WRITTEN PROBLEM 1: In the Savile Row piece, in what year was Drake's founded?

DOCUMENT EXCERPT:

- - -

The common thread here is second-hand threads: people buying cheap used suits because there’s so much supply relative to demand. What about companies selling them new? This is something that Britain is supposed to be very good at. In Mayfair, there is a 270-meter stretch of pavement where, for more than 200 years, you would go to buy a very, very good suit: Savile Row. At the very top of that street is a pub called The Windmill. On a late Thursday afternoon, none of the white-collar types hanging around with pints outside are wearing suits—they’re in jackets, chinos, gilets, and desert boots.

Two-thirds of the way down the street is one of its oldest tailors, Dege & Skinner. This is a traditional outfit, with royals from Windsor to Bahrain on its books. A salesman, wearing braces that pull his trousers up to a chin-tickling height, explains that their customers are mostly high-flyers who “will very rarely stay in this country for six months.” These guys tend to buy suits whatever’s going on in the world, he says. “Our business doesn’t falter when times are bad.”

Next to Dege & Skinner is Drake’s, where colorful ties and scarves are laid out like taxidermied butterflies. These, and other suit-adjacent accessories, are what the brand specialised in when it was founded in 1977. In recent years, though, its own tailoring has caused a stir. Its Games range of suits are made with heavy cottons, corduroys and other rugged fabrics, and styled with a workwear flavor: a two-piece sandwiched by a baseball cap and boat shoes, say. Rather than being treated as a purebred, heritage piece of menswear, the suit is dropped back into the mainstream.

- - -

RECORDS FOR THE TASK:
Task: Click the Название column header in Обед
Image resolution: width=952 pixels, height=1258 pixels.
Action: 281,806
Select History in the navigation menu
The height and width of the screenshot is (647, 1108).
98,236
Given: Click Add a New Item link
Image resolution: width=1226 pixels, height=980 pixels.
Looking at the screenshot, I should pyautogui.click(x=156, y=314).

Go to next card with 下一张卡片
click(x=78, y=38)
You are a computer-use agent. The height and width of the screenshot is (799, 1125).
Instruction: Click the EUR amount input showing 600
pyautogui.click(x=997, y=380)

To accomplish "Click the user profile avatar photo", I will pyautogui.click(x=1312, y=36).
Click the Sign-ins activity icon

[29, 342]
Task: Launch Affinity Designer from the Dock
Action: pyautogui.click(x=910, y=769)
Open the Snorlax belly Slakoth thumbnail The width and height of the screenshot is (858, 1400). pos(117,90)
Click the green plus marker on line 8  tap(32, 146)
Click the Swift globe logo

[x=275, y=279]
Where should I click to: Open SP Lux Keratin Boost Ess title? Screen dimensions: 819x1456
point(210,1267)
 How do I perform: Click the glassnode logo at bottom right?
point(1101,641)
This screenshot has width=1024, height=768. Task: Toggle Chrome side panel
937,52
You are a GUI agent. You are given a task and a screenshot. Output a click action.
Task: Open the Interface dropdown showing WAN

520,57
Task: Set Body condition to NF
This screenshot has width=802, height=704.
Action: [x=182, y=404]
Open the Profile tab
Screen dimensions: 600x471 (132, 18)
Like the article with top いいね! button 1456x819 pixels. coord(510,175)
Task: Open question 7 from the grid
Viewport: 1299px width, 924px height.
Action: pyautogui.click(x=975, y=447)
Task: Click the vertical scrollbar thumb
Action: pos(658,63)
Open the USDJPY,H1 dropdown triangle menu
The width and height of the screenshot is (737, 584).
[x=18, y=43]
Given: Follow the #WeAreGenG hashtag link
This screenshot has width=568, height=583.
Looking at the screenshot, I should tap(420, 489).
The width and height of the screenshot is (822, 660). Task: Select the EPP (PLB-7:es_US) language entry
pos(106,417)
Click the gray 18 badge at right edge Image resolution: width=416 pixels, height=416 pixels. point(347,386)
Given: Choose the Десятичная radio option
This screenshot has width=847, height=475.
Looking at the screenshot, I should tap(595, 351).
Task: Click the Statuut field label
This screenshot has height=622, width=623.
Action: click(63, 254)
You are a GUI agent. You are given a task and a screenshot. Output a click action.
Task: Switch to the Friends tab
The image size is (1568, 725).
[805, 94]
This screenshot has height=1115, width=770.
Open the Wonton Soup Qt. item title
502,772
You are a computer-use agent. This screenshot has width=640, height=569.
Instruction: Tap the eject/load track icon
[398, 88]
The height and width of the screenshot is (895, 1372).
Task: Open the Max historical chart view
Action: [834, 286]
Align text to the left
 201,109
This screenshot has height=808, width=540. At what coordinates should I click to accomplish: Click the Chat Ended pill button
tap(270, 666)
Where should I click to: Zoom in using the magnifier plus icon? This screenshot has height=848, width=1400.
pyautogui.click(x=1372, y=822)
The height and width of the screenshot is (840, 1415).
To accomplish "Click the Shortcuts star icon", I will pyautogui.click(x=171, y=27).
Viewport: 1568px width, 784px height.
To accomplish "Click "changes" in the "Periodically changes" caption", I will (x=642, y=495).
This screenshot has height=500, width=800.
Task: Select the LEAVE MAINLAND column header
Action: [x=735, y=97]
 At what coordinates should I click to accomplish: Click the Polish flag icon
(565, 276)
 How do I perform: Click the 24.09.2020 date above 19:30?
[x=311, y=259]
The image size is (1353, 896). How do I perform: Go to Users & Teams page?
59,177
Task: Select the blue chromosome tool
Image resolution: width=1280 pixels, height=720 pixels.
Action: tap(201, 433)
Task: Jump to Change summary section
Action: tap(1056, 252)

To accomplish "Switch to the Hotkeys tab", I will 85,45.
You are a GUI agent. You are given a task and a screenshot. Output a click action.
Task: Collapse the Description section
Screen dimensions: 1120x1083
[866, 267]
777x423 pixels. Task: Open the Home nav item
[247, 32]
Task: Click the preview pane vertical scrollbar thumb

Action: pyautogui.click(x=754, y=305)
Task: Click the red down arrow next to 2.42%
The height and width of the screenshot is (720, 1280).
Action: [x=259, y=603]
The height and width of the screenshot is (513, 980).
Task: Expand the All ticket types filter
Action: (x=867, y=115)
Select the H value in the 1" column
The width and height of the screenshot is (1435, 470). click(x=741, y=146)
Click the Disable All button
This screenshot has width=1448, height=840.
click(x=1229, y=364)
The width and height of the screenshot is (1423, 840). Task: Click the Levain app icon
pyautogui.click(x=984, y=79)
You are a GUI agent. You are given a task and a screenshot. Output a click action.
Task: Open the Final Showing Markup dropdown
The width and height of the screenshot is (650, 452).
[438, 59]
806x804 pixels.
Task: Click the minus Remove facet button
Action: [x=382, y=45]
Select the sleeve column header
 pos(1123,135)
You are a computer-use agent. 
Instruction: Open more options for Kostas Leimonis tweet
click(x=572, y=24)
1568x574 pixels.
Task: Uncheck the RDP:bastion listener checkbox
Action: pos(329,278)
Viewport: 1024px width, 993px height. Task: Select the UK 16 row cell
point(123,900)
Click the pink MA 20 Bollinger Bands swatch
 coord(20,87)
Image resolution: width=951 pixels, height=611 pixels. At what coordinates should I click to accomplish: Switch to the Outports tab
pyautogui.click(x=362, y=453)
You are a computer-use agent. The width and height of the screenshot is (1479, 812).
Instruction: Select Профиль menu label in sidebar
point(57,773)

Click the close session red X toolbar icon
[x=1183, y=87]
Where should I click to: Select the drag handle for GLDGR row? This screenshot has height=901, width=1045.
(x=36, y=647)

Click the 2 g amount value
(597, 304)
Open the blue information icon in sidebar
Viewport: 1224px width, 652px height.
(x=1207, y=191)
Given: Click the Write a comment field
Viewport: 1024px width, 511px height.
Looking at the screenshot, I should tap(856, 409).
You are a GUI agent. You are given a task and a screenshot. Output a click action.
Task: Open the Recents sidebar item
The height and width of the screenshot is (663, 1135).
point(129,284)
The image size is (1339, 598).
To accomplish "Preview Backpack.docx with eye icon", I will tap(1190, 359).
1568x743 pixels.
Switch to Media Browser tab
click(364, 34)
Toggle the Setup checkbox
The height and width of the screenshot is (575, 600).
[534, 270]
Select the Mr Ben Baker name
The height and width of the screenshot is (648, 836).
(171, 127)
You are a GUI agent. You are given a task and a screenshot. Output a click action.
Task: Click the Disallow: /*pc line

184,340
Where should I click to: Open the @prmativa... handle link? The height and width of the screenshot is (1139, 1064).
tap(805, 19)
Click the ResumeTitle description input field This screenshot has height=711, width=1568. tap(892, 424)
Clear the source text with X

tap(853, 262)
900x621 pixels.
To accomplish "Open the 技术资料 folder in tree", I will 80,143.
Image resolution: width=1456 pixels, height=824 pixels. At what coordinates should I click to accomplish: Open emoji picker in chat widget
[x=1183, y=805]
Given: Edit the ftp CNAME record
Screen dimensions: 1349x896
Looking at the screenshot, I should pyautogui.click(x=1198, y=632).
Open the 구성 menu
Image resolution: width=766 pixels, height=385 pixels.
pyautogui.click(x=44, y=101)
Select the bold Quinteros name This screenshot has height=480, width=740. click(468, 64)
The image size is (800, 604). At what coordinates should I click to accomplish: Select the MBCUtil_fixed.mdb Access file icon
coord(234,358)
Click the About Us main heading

- - -

WRITTEN PROBLEM 2: From the records, put the lines into a numbered list, starting with the line that contains "Click the close session red X toolbar icon" and going on through the line that contains "Looking at the screenshot, I should tap(856, 409).". Leave out blank lines.

EXERCISE RESULT 1: 1977

EXERCISE RESULT 2:
1. Click the close session red X toolbar icon
2. [x=1183, y=87]
3. Where should I click to: Select the drag handle for GLDGR row? This screenshot has height=901, width=1045.
4. (x=36, y=647)
5. Click the 2 g amount value
6. (597, 304)
7. Open the blue information icon in sidebar
8. Viewport: 1224px width, 652px height.
9. (x=1207, y=191)
10. Given: Click the Write a comment field
11. Viewport: 1024px width, 511px height.
12. Looking at the screenshot, I should tap(856, 409).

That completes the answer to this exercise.